Lors d’une conférence de presse tenue à Paris le jeudi 3 septembre aux côtés d’Emmanuel Macron, Volodymyr Zelensky a rapporté la vive irritation de Donald Trump face à l’attitude de certains pays européens. Selon le président ukrainien, la Slovaquie et la Hongrie sont particulièrement critiquées pour avoir poursuivi leurs achats de pétrole en provenance de Russie, malgré la guerre en Ukraine et les tensions internationales.

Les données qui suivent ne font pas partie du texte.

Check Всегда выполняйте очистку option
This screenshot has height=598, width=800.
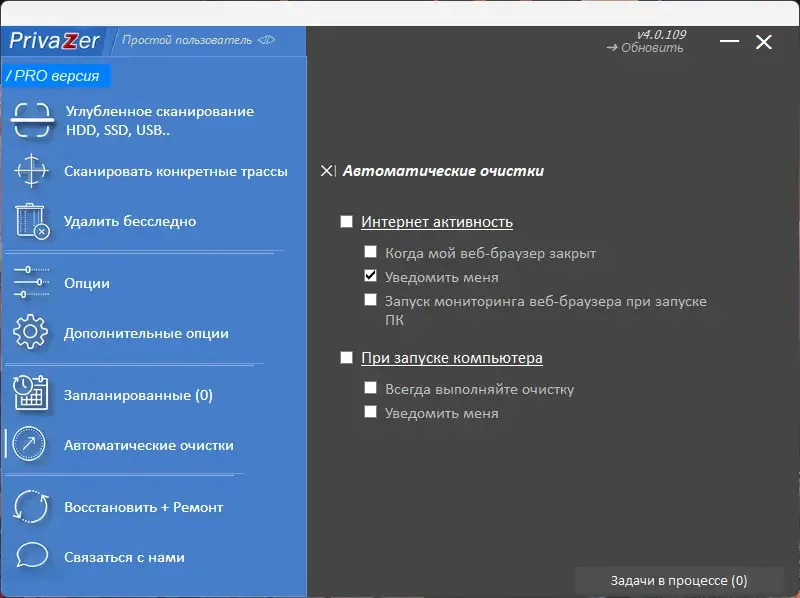click(370, 390)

La question énergétique reste au cœur des divisions européennes. Depuis plusieurs décennies, nombre de pays de l’Union européenne dépendent des hydrocarbures russes pour alimenter leurs industries et leurs foyers. Malgré les politiques de diversification mises en place après 2022, certains États continuent de recourir à ces importations pour des raisons économiques et logistiques. Cette dépendance, difficile à rompre, expose aujourd’hui ces capitales aux critiques de leurs alliés.

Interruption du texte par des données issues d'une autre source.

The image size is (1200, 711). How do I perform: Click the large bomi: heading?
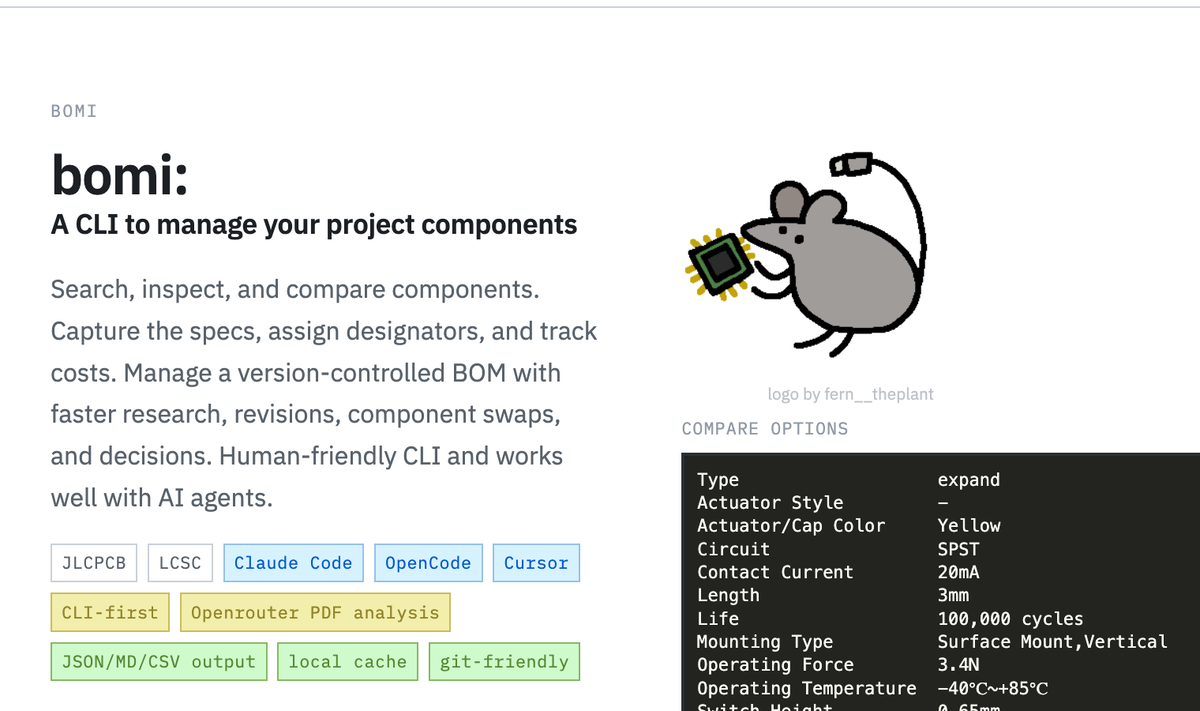[x=120, y=177]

Selon Zelensky, cette situation complique les efforts de coordination entre Washington et les partenaires européens. Emmanuel Macron a reconnu que l’administration américaine avait exprimé son mécontentement, tout en soulignant que la Slovaquie et la Hongrie avaient avancé des arguments liés à leur proximité géographique avec la Russie et à leurs anciennes relations énergétiques.

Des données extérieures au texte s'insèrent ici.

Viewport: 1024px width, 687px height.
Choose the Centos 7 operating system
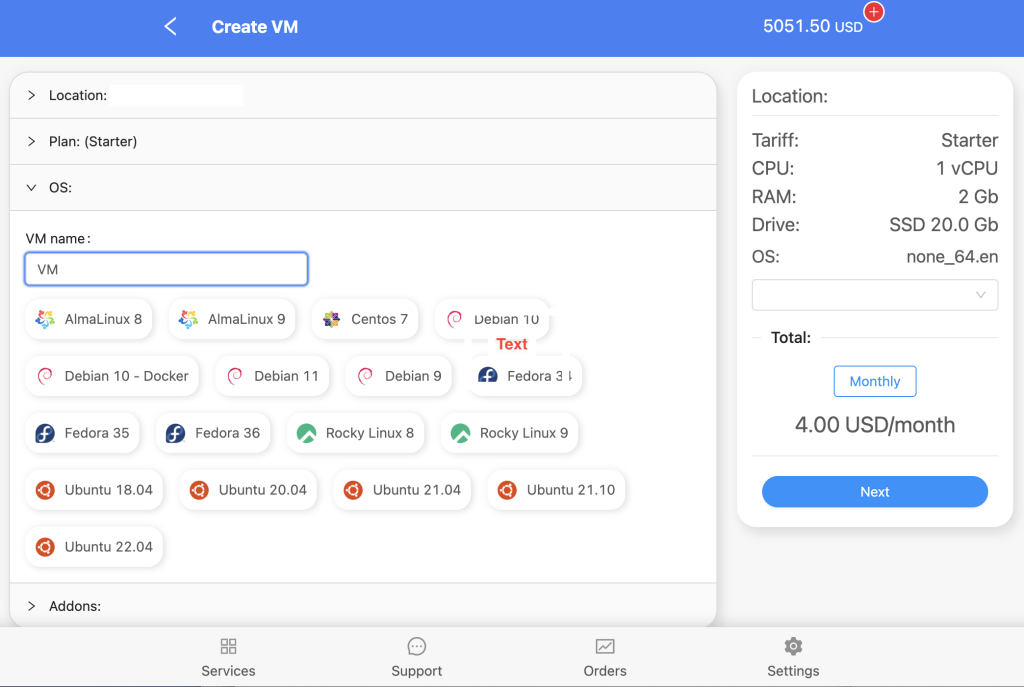365,319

Ces choix pèsent directement sur l’action collective menée contre Moscou. Ils illustrent combien l’énergie demeure un levier stratégique majeur, à la fois économique et diplomatique. En maintenant leurs approvisionnements, certains États européens fragilisent l’unité transatlantique et rappellent que la sécurité énergétique du continent reste un défi difficile à résoudre.